What do you get when you copy out the items from the line with "Open the 文件(F)" to the line with "Viewport: 613px width, 304px", each line reproduced with no changes?
= = = = =
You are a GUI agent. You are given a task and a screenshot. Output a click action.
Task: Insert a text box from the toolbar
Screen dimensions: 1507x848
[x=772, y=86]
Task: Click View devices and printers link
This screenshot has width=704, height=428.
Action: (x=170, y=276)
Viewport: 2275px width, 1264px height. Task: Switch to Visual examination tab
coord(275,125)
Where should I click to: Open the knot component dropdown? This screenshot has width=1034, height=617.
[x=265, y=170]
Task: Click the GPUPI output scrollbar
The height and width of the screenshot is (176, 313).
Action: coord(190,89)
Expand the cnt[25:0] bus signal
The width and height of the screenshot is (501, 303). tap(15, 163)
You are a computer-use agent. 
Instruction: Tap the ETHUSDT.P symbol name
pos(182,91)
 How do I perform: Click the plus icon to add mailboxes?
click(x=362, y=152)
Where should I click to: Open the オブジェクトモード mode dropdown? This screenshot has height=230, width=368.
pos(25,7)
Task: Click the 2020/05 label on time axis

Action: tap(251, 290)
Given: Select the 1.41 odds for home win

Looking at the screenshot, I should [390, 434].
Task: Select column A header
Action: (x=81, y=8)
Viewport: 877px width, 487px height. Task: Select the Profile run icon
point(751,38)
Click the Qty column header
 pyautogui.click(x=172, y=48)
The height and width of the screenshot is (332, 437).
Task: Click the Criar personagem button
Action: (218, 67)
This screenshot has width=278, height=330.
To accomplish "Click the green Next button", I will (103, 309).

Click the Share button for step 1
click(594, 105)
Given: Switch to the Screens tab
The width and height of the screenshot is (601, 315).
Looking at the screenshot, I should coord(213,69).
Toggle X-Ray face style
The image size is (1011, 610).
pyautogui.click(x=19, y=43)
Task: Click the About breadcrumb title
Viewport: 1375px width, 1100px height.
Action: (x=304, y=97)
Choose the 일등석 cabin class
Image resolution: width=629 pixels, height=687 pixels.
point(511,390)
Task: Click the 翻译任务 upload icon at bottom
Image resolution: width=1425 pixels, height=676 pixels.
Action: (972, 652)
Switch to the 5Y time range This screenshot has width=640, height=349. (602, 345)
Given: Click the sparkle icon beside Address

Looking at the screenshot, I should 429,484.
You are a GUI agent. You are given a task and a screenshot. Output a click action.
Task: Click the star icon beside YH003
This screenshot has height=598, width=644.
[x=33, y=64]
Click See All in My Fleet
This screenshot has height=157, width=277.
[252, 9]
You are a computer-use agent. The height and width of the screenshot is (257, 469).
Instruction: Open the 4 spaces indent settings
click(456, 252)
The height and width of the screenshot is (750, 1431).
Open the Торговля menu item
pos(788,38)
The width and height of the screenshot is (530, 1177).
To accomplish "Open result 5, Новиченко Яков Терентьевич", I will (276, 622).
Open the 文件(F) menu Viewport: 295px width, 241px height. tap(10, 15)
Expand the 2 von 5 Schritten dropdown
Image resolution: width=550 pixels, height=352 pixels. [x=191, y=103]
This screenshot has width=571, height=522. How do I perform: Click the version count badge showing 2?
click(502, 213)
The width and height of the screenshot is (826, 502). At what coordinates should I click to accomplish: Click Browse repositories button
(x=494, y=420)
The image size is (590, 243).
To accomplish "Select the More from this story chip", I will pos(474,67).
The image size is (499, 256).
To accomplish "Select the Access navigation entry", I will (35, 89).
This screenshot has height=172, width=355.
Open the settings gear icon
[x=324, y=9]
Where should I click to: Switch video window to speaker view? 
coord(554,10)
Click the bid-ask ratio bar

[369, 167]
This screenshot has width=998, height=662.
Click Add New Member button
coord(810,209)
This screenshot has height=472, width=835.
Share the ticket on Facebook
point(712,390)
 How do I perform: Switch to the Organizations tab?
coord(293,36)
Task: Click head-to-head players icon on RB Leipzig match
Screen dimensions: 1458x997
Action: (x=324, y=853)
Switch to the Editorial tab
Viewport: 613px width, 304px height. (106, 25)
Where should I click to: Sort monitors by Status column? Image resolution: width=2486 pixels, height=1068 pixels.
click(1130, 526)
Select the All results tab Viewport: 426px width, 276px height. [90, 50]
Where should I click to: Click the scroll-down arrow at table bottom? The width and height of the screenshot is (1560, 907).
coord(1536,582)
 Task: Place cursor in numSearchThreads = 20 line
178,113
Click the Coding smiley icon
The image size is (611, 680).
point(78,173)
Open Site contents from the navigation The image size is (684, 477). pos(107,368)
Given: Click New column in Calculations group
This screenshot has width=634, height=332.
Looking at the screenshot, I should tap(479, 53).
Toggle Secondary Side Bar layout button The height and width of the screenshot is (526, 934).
= = = = =
# ANSWER TO THIS PROBLEM
Open the 文件(F) menu Viewport: 295px width, 241px height. tap(10, 15)
Expand the 2 von 5 Schritten dropdown
Image resolution: width=550 pixels, height=352 pixels. [x=191, y=103]
This screenshot has width=571, height=522. How do I perform: Click the version count badge showing 2?
click(502, 213)
The width and height of the screenshot is (826, 502). At what coordinates should I click to accomplish: Click Browse repositories button
(x=494, y=420)
The image size is (590, 243).
To accomplish "Select the More from this story chip", I will pos(474,67).
The image size is (499, 256).
To accomplish "Select the Access navigation entry", I will (35, 89).
This screenshot has height=172, width=355.
Open the settings gear icon
[x=324, y=9]
Where should I click to: Switch video window to speaker view? 
coord(554,10)
Click the bid-ask ratio bar

[369, 167]
This screenshot has width=998, height=662.
Click Add New Member button
coord(810,209)
This screenshot has height=472, width=835.
Share the ticket on Facebook
point(712,390)
 How do I perform: Switch to the Organizations tab?
coord(293,36)
Task: Click head-to-head players icon on RB Leipzig match
Screen dimensions: 1458x997
Action: (x=324, y=853)
Switch to the Editorial tab
Viewport: 613px width, 304px height. (106, 25)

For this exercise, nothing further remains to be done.